:: Exercise input ::
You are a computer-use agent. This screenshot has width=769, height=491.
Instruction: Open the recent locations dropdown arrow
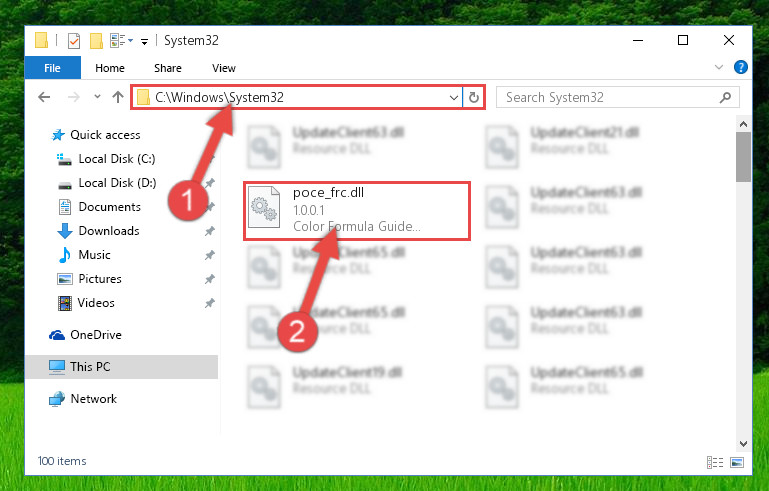pos(97,97)
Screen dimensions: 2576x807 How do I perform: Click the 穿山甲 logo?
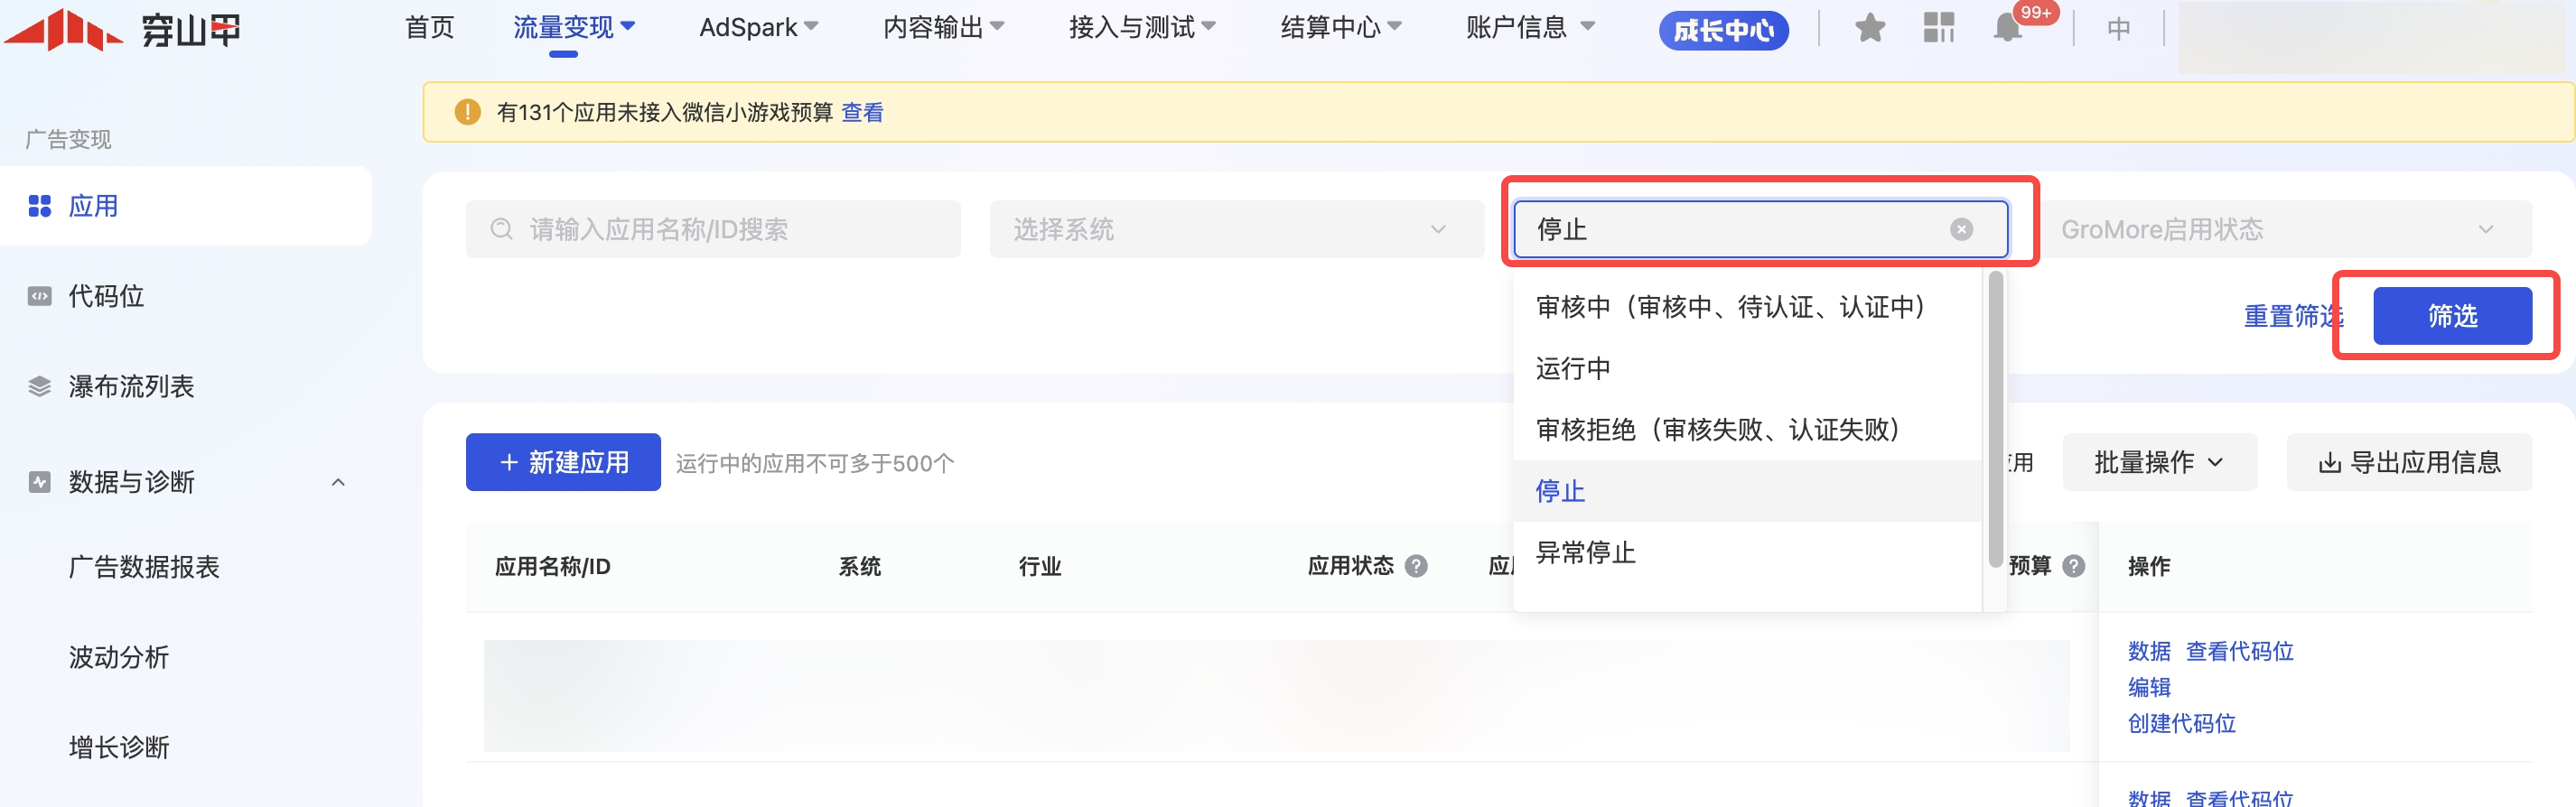122,30
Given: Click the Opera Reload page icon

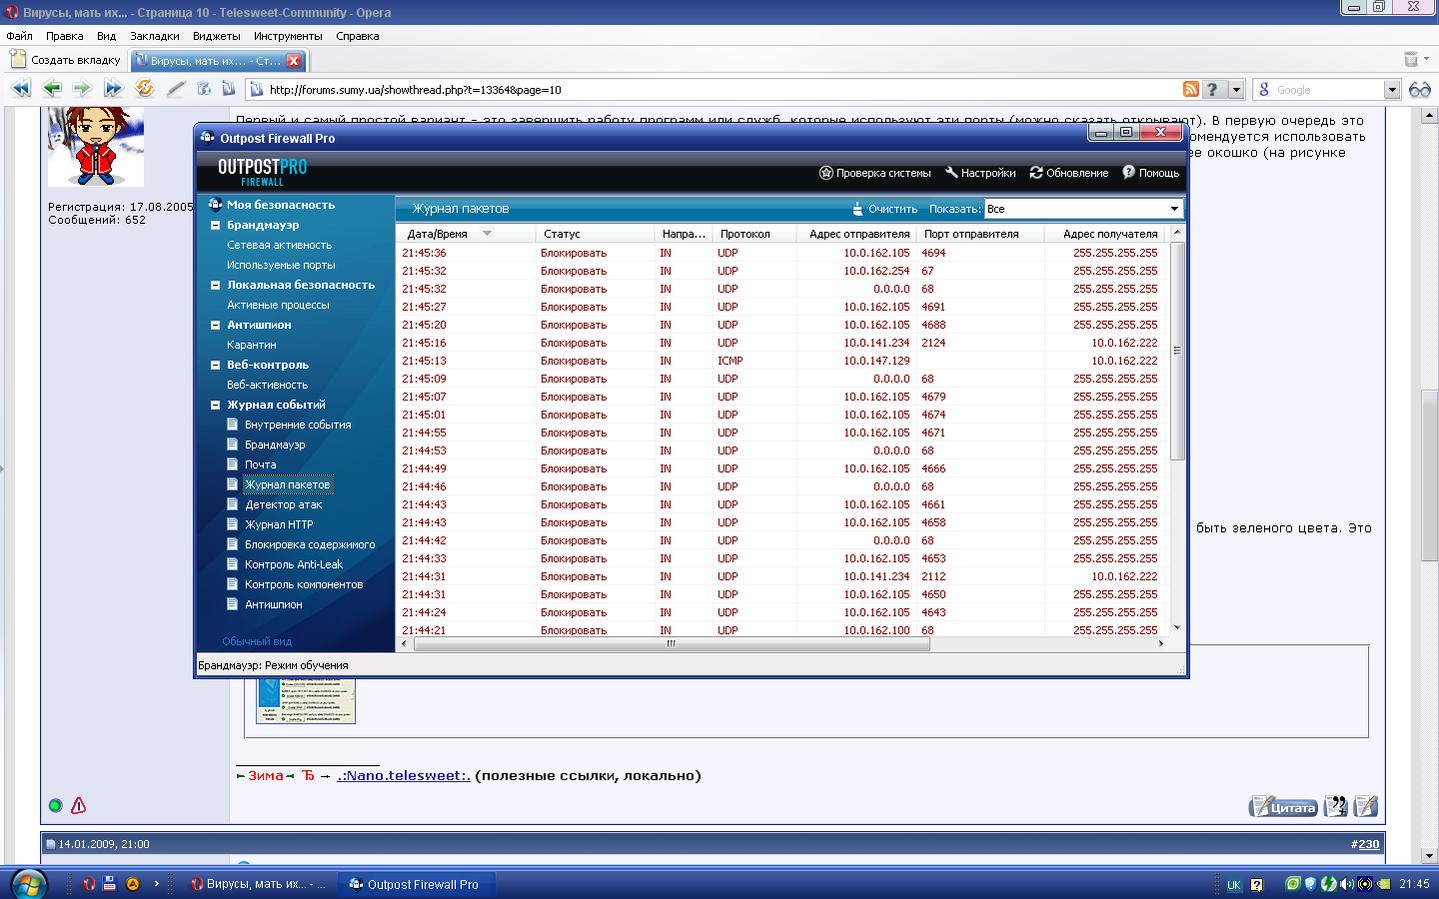Looking at the screenshot, I should pos(145,89).
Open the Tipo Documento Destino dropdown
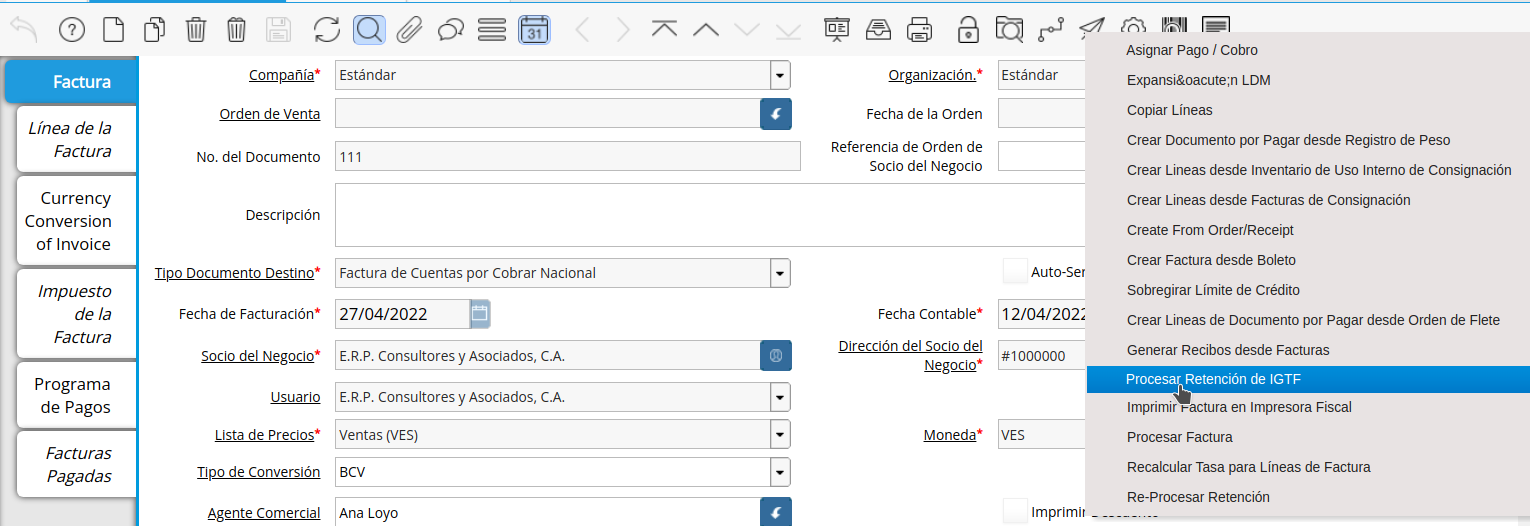 [x=780, y=273]
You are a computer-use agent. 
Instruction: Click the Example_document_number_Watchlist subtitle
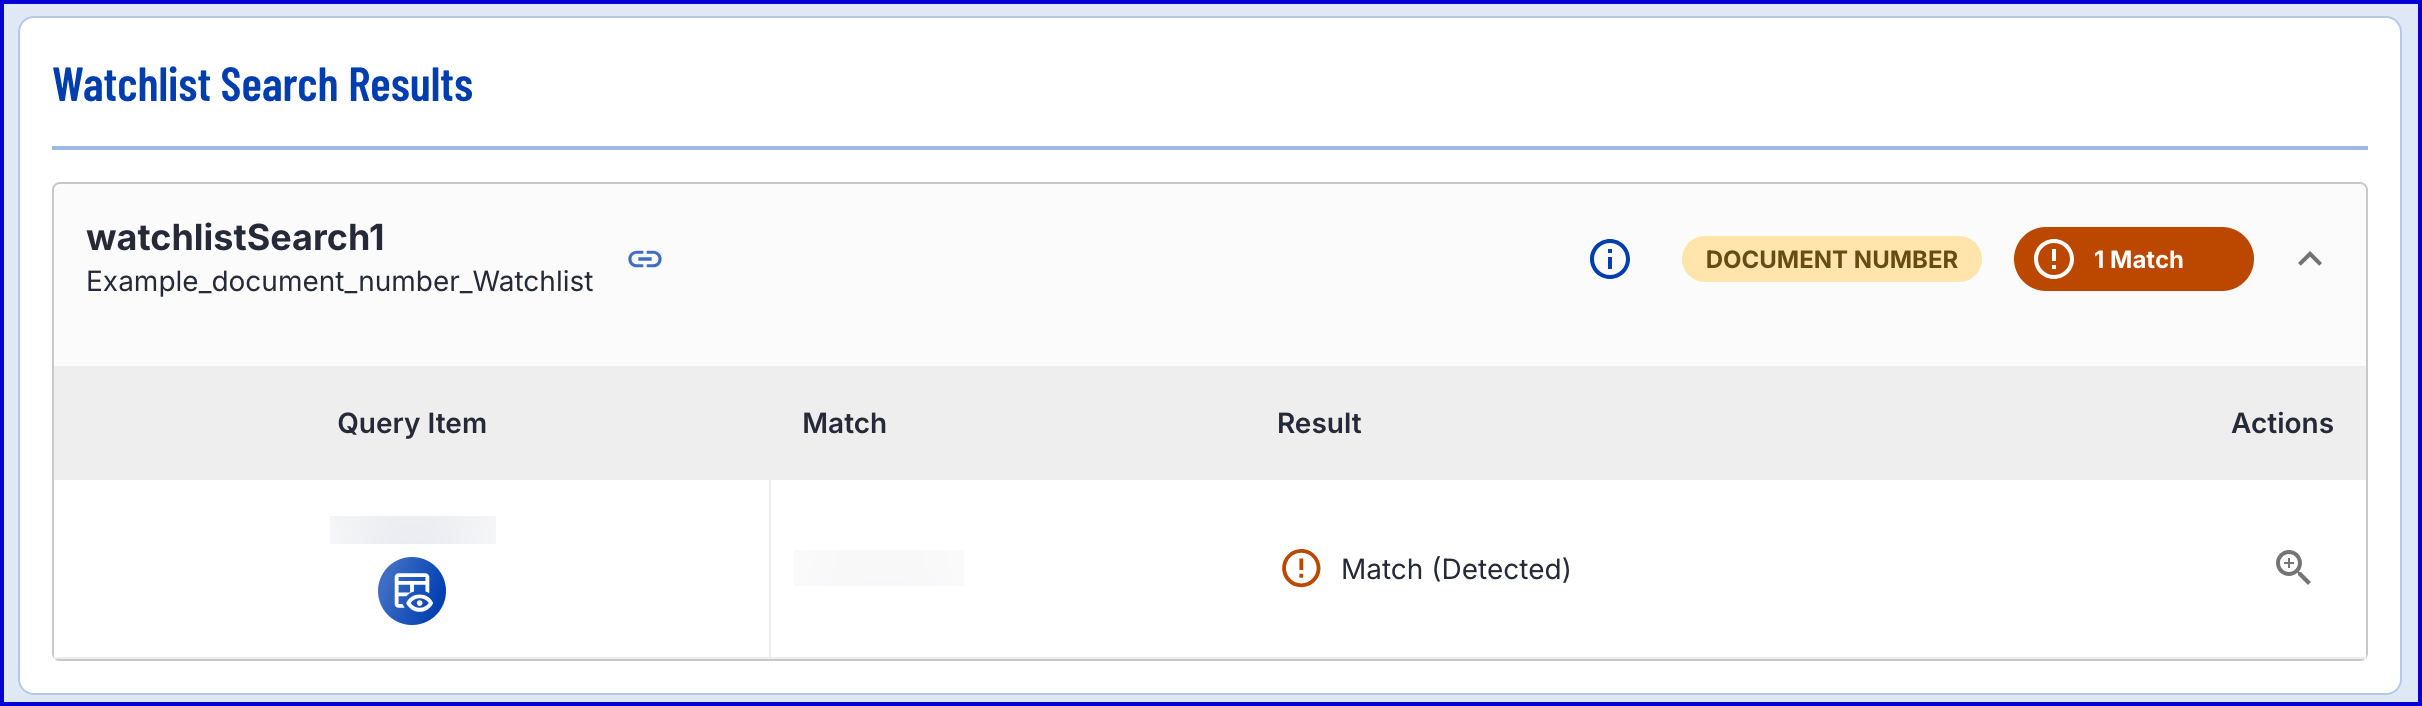(339, 282)
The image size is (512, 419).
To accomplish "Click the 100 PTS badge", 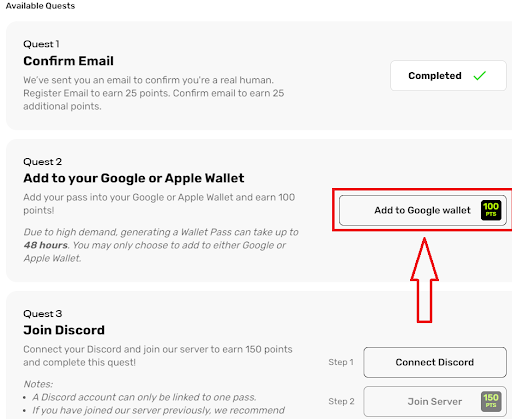I will pos(491,210).
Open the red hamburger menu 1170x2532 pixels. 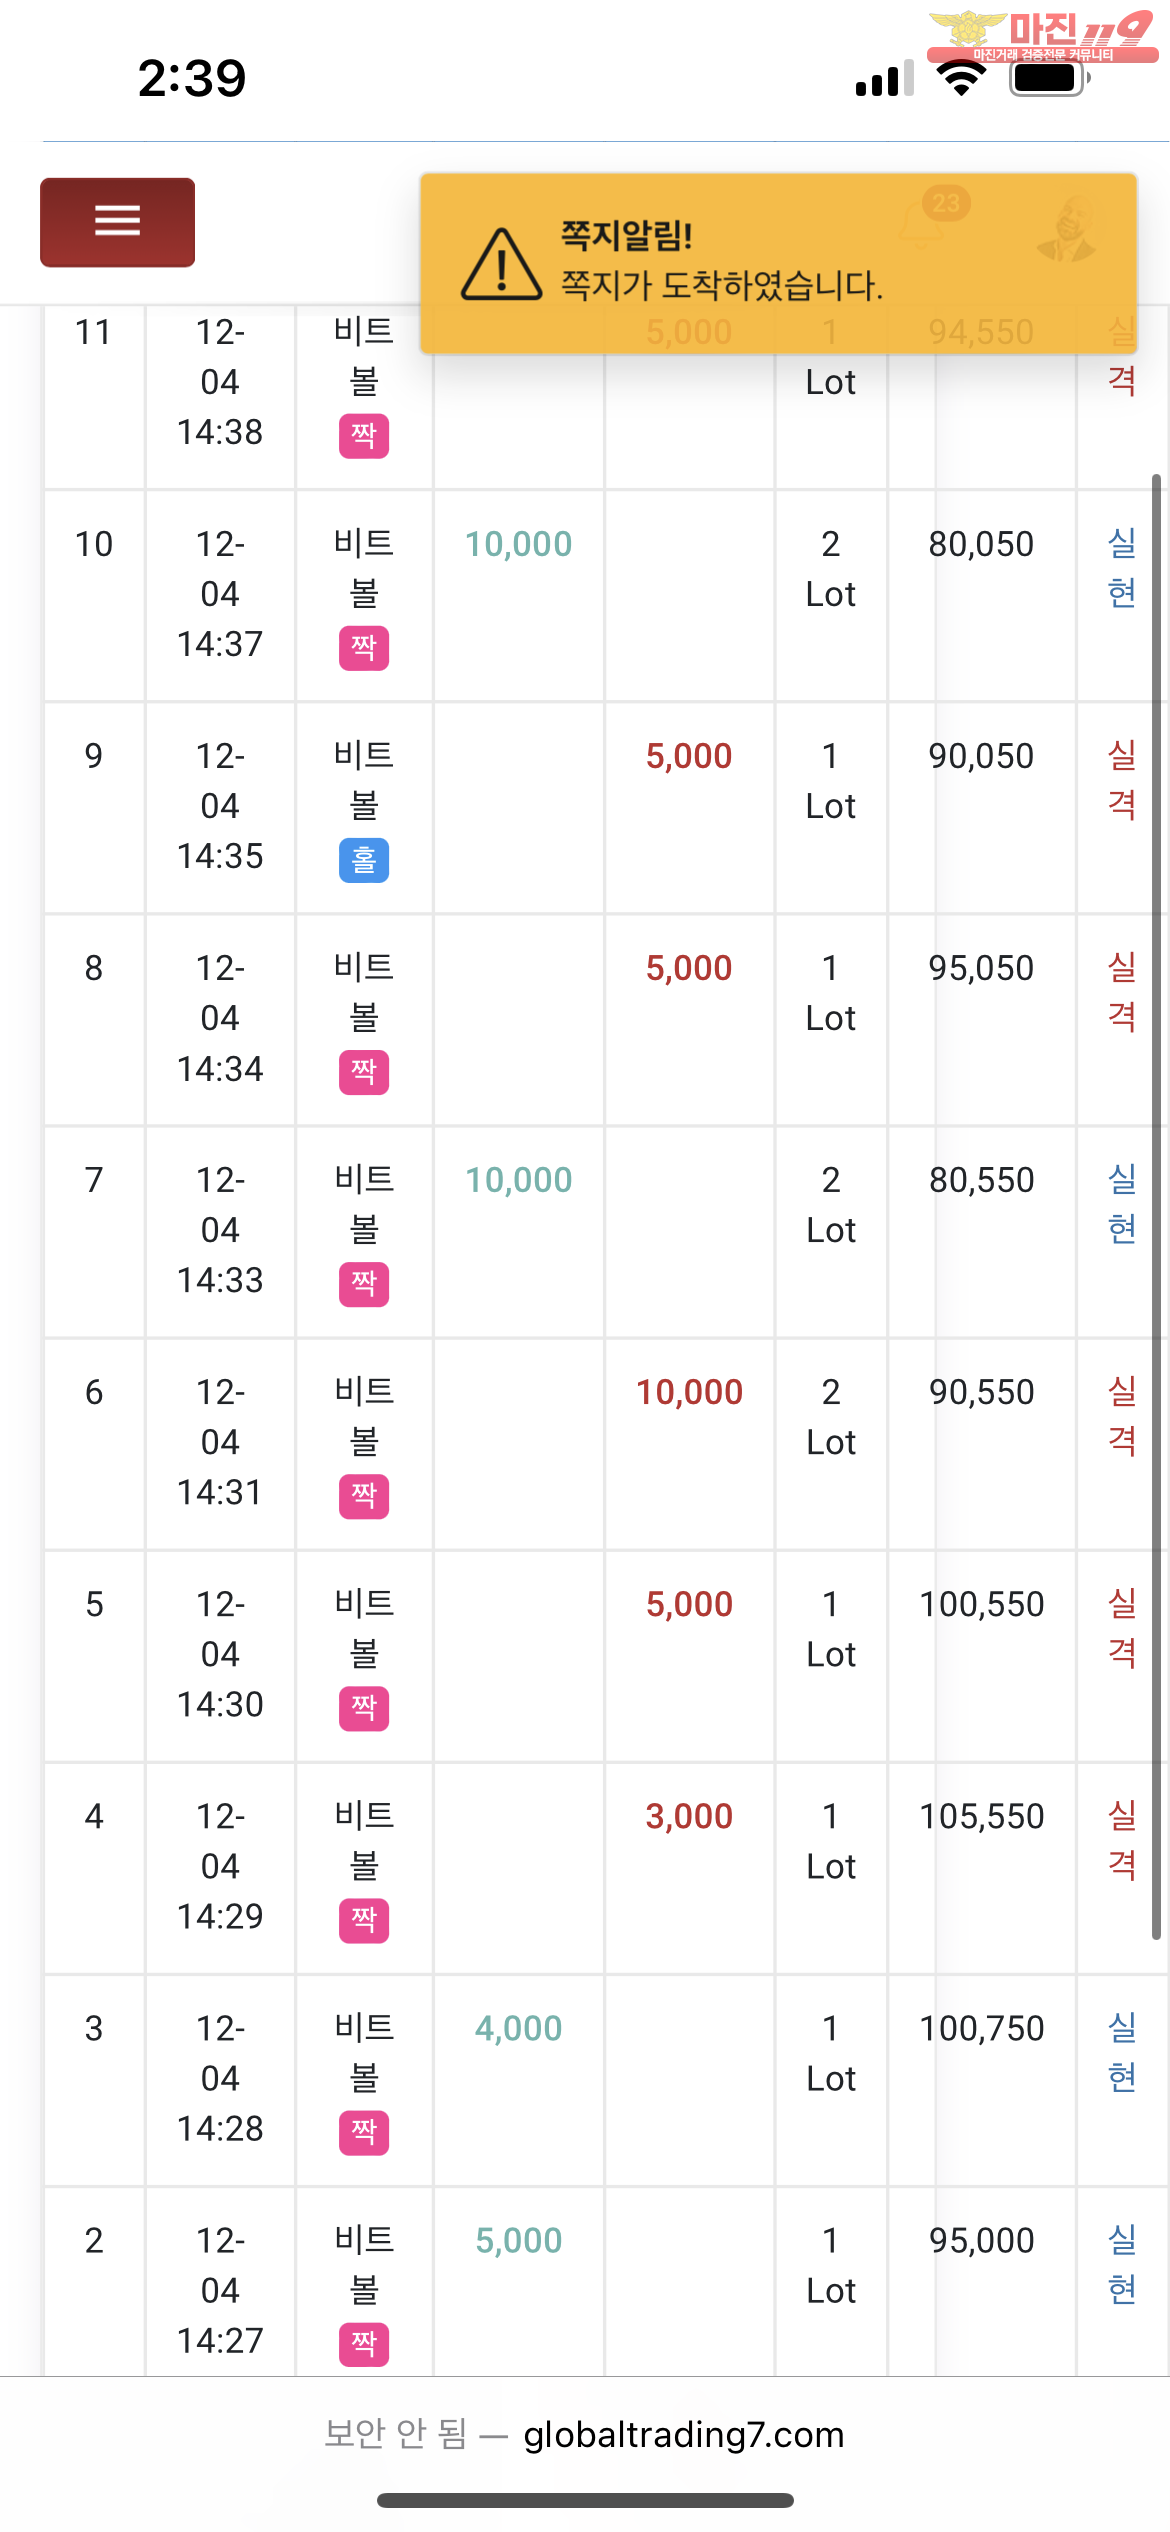pos(117,222)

:: Task prompt ::
In the material above, find the lines that contain "computer" and show them.

:: Answer section ::
You are a computer-use agent. This screenshot has width=769, height=491.
You are a computer-use agent. 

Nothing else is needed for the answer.